A couple of comments here:

  1. This will only work in case the user set clean_workdir to False for the initial run. The default for all protocols is True.
  2. The user will still have to get the remote_folder from the last PwCalculation in the failed PwBaseWorkChain. By testing this, I actually found out the outputs or the wrapped PwCalculation are not added in case the PwBaseWorkChain fails. Perhaps this is something we should fix?
  3. Restarting the calculation like this will raise a warning:
    /home/mbercx/envs/aiida-dev/code/aiida-quantumespresso/src/aiida_quantumespresso/calculations/pw.py:178: 
    UserWarning: `parent_folder` input was provided for the `PwCalculation`, but no input parameters are set to restart from 
    these files.
    
    Which I still believe to be a fair warning to have.

Without the code that sets the restart_mode when a parent_folder is present, the user would have to add the following code:

parameters = restart_builder.pw.parameters.get_dict()
parameters['CONTROL']['restart_mode'] = 'restart'
restart_builder.pw.parameters = orm.Dict(parameters)

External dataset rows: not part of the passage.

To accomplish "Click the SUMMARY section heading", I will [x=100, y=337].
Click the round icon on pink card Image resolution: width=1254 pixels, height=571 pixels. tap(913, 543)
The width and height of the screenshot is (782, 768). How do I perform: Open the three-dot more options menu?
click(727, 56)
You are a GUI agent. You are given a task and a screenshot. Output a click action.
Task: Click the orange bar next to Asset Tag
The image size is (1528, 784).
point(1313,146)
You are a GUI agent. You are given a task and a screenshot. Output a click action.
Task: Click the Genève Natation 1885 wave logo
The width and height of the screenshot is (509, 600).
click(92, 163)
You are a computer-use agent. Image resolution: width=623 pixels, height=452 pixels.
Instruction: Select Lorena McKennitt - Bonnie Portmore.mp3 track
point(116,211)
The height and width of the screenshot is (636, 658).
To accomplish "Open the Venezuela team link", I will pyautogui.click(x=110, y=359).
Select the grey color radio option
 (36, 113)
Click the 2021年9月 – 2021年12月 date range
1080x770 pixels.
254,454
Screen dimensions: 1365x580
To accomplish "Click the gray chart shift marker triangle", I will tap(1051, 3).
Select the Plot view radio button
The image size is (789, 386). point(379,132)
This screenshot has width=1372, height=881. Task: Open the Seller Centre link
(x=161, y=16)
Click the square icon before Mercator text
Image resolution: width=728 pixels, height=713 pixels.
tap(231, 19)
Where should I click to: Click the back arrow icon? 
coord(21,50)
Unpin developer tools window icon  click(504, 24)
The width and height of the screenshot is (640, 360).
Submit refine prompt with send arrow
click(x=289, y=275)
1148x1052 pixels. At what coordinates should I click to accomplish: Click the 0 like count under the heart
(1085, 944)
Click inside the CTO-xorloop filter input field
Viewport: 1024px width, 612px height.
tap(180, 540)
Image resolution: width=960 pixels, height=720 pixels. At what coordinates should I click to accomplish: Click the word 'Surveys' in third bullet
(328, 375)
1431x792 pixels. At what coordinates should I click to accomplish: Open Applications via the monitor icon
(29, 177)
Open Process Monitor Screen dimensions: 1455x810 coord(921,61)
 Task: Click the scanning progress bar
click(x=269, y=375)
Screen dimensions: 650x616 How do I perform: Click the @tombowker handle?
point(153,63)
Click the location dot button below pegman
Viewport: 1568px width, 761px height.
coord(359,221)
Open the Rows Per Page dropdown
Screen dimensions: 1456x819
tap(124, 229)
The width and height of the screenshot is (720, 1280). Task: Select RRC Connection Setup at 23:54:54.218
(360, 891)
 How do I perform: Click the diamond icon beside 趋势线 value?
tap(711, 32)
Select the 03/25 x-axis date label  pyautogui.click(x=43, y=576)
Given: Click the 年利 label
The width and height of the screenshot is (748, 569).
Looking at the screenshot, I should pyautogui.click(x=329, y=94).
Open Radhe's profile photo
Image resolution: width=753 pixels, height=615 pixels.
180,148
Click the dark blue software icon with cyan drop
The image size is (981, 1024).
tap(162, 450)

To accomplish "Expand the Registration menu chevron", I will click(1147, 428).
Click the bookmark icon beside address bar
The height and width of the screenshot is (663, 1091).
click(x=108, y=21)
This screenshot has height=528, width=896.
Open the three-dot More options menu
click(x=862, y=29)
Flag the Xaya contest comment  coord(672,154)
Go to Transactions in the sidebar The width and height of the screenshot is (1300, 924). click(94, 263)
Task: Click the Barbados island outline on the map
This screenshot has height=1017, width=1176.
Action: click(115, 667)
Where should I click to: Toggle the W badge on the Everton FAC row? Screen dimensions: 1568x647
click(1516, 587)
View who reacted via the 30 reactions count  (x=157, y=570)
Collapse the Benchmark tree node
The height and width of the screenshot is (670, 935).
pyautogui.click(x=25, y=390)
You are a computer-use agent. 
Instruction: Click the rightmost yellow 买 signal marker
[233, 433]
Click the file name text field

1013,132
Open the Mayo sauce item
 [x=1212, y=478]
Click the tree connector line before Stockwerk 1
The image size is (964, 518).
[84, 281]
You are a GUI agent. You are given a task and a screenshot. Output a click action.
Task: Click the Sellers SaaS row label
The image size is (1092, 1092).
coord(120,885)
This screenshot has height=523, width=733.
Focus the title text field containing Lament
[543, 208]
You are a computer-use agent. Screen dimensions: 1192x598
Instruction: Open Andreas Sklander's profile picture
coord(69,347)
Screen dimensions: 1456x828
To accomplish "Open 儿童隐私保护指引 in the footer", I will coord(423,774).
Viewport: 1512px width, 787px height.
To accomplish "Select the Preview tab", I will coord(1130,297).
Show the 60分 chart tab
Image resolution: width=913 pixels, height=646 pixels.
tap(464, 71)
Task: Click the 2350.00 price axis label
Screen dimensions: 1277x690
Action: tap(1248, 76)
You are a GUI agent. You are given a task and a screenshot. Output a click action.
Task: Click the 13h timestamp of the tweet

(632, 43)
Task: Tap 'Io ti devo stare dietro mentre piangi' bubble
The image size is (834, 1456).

A bit tedious perhaps, but not insurmountable. And the validation warning implemented on the PwCalculation inputs will point them in this direction (but should perhaps be made more clear).

Use case B

The user has successfully completed a PwBaseWorkChain, and they want to perform a calculation on top of this one starting from the charge density. Since from_scratch is the default setting for restart_mode, they will simply add the parent_folder input and set the ELECTRONS.starting_pot parameter to file.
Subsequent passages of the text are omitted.